Pakistan, India set for new peace talks
PAKISTAN: India and Pakistan are set to hold talks Tuesday
aimed at kickstarting their slow-moving peace process, in the first such
contact since a new civilian government took power in Islamabad.
The talks are expected to focus on the divided Himalayan region of
Kashmir and on terrorism, the two issues that have most troubled the
nuclear-armed neighbours since they launched a dialogue in January 2004.
The talks come a day after an Indian army soldier died in shooting
across the military ceasefire line dividing Kashmir, which is split
between the rivals and claimed in full by both.

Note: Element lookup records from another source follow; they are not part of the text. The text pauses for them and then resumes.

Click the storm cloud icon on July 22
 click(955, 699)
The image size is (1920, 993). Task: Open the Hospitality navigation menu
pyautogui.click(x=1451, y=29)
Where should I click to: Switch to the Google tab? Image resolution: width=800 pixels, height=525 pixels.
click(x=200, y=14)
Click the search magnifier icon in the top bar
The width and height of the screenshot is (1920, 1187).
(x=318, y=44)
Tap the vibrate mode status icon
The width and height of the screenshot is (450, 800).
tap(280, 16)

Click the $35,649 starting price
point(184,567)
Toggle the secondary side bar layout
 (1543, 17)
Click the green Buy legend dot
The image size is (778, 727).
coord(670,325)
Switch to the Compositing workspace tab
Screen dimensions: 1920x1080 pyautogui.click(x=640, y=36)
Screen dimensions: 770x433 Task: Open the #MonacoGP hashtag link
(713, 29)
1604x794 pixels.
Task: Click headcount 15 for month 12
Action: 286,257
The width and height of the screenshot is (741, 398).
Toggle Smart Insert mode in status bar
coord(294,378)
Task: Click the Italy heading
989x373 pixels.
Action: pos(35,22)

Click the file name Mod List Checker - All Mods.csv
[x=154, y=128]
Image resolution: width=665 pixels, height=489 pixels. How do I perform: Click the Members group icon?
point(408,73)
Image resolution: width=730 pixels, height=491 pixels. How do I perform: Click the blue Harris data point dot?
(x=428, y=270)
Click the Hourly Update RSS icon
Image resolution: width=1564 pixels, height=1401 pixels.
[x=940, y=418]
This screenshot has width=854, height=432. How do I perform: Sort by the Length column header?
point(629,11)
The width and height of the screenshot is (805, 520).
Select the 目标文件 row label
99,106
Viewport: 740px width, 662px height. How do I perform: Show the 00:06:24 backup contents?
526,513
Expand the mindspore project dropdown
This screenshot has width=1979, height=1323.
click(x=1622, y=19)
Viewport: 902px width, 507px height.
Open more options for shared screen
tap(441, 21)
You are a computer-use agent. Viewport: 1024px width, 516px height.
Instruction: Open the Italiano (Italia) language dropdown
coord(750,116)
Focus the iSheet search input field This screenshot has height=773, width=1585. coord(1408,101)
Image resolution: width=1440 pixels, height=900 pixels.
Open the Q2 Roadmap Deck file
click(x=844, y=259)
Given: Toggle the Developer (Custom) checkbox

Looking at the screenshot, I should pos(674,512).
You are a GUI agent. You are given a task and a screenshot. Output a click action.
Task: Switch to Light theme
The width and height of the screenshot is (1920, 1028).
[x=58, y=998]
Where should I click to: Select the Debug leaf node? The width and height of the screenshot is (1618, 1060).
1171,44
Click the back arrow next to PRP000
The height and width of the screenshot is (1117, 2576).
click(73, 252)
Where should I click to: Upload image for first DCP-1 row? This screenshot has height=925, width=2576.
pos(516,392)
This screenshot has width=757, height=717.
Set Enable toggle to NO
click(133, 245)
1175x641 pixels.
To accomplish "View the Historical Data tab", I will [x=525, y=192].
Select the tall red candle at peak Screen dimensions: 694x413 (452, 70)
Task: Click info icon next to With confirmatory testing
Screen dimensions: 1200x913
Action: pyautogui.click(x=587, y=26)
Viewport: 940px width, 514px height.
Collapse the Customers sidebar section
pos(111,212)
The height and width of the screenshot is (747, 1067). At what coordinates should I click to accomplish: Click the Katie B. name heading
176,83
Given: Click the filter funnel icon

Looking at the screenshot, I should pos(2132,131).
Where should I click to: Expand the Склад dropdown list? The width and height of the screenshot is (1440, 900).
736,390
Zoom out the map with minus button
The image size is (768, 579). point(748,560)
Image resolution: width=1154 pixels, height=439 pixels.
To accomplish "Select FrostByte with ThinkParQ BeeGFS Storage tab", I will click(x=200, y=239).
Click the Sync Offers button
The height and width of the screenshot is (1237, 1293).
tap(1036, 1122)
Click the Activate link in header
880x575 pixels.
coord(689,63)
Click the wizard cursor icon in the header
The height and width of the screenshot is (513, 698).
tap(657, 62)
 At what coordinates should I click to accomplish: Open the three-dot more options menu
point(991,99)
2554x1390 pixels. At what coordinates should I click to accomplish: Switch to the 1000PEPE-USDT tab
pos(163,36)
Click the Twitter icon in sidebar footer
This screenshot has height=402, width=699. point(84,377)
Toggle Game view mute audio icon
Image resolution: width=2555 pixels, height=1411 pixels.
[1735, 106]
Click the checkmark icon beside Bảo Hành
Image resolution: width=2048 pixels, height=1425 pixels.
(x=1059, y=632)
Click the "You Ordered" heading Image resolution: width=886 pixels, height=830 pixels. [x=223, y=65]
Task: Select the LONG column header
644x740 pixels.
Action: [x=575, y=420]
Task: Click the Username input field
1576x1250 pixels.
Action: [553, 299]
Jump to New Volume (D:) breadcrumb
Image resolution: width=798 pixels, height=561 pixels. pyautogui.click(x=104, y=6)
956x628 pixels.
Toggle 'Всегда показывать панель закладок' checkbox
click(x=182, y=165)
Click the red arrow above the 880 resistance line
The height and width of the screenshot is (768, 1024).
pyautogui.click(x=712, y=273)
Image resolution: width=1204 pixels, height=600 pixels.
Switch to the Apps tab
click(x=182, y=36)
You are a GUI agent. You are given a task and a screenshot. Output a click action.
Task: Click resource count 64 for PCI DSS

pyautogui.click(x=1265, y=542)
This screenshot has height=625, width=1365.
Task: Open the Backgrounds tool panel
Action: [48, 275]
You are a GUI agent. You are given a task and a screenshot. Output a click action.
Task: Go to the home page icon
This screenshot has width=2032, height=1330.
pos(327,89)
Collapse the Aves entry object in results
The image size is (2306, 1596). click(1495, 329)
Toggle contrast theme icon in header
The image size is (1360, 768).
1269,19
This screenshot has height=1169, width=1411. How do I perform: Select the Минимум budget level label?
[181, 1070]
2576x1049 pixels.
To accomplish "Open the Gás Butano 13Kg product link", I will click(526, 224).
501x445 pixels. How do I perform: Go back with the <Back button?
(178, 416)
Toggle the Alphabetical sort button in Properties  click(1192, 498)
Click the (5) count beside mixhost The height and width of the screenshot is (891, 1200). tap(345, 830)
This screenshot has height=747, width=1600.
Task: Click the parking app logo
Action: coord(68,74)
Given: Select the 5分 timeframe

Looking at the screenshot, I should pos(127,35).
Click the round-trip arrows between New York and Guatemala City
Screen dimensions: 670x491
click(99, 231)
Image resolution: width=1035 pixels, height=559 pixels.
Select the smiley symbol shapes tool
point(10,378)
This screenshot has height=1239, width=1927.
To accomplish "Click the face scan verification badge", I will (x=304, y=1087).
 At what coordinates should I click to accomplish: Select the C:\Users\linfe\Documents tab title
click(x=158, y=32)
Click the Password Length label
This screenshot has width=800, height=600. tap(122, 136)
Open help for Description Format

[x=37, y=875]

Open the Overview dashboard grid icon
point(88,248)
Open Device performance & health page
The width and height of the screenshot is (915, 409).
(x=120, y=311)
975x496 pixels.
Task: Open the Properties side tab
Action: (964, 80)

Indian foreign secretary Shivshankar Menon — the country’s top
foreign ministry bureaucrat — is to meet his Pakistani counterpart
Salman Bashir Tuesday for a review of the four rounds of talks held over
the past four years.
Their meeting will prepare the ground for talks between Indian
external affairs minister Pranab Mukherjee and his Pakistani counterpart
Shah Mehmood Qureshi on Wednesday, a Pakistani foreign ministry
statement said.
“The review meetings will help the two sides to assess the progress
made in the fourth round of the eight segments of composite dialogue
process and deliberate on how to address the outstanding issues in a
more meaningful way,” it said.
The talks will be the first high-level contact between the two sides
since February 2007, when Mukherjee travelled to Pakistan.
They will also be the first since a coalition of parties hostile to
Pakistani President Pervez Musharraf came to power in March after
winning elections the previous month. India and Pakistan were
partitioned in 1947 after independence from Britain and have fought
three wars since.
They also had a skirmish in Kashmir in 1999 and a major border
standoff in 2002. While ties have improved, the rivals have made no
significant progress on their key dispute — the status of divided,
Muslim-majority Kashmir.
Kashmir has been the trigger for two of their wars and the Indian
part of the region has been rocked by an insurgency since 1989. New
Delhi accuses Islamabad of supporting the rebellion, a charge Pakistan
denies.
India was also stunned by serial blasts in the city of Jaipur a week
ago which killed 63 people, but did not point the finger at Pakistan as
it has done in the case of other attacks in the past.